▶ _Task brief_
Output the data below only from the line containing "The image size is (448, 276)." up to and including the line containing "Click the search icon in the 账簿 field", exact and with the pictures left out.

▶ _Supplied entries_
------------------------------------

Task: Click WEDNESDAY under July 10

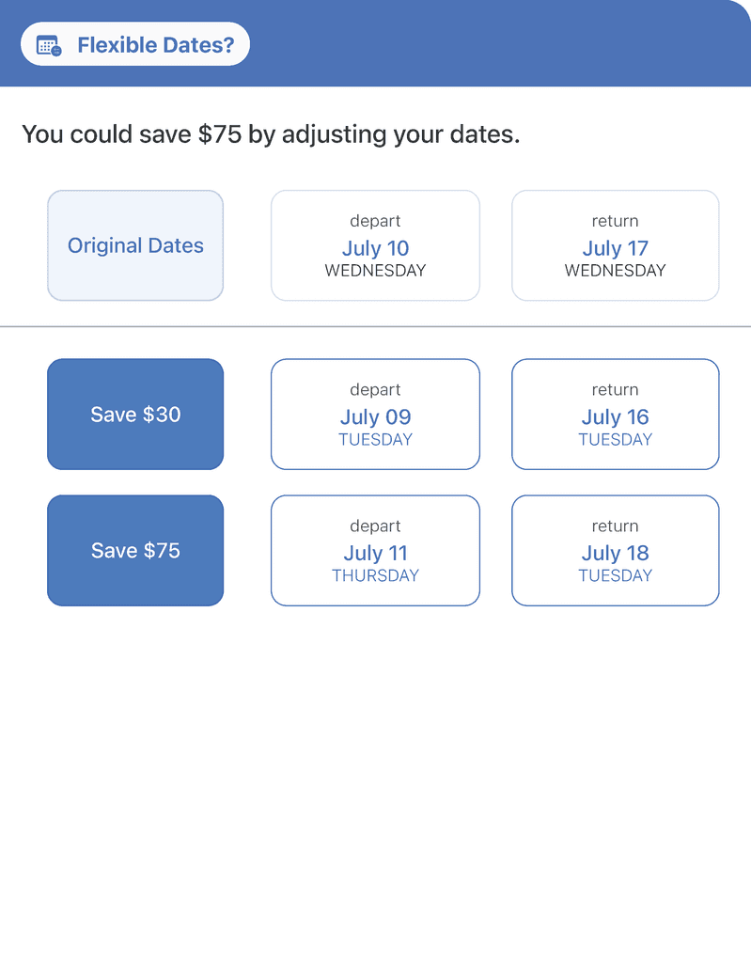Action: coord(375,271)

------------------------------------

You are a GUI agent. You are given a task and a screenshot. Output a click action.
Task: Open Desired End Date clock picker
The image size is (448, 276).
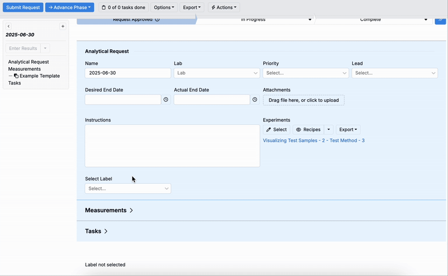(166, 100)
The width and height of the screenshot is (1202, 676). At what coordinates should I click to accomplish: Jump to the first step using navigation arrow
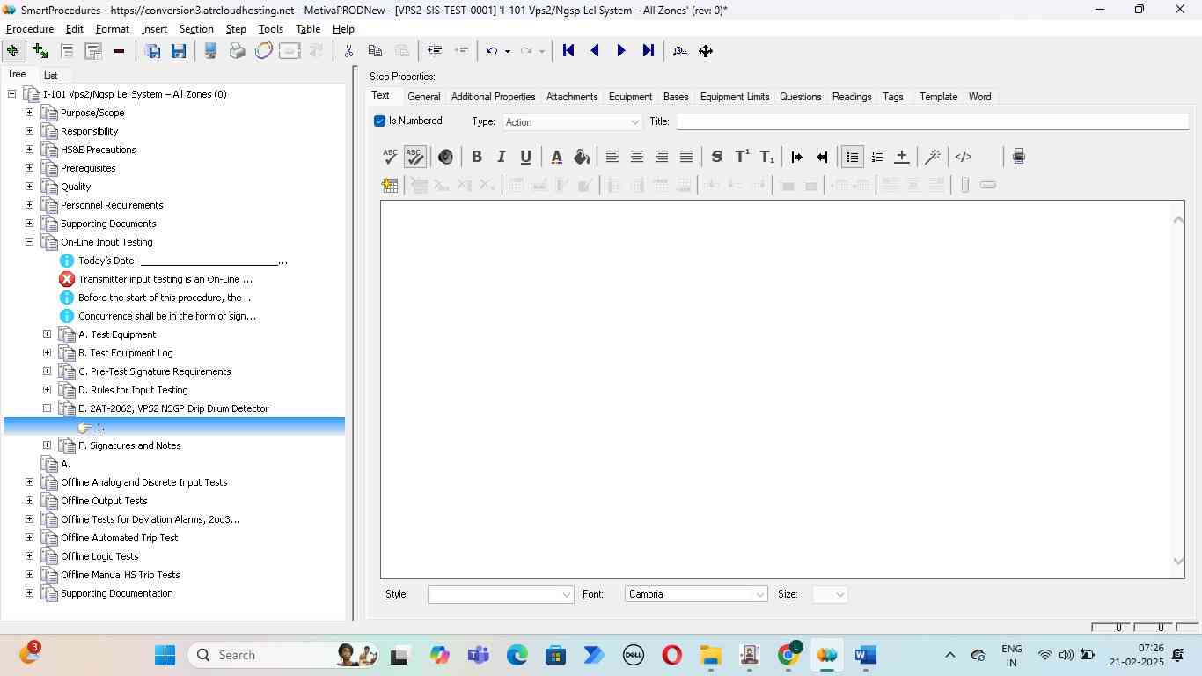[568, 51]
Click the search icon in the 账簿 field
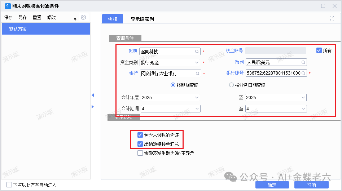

------------------------------------

▶ _Exercise result_
The image size is (448, 276).
(166, 100)
The width and height of the screenshot is (1202, 676). At what coordinates should I click to accomplish: Jump to the first step using navigation arrow
[568, 51]
Click the search icon in the 账簿 field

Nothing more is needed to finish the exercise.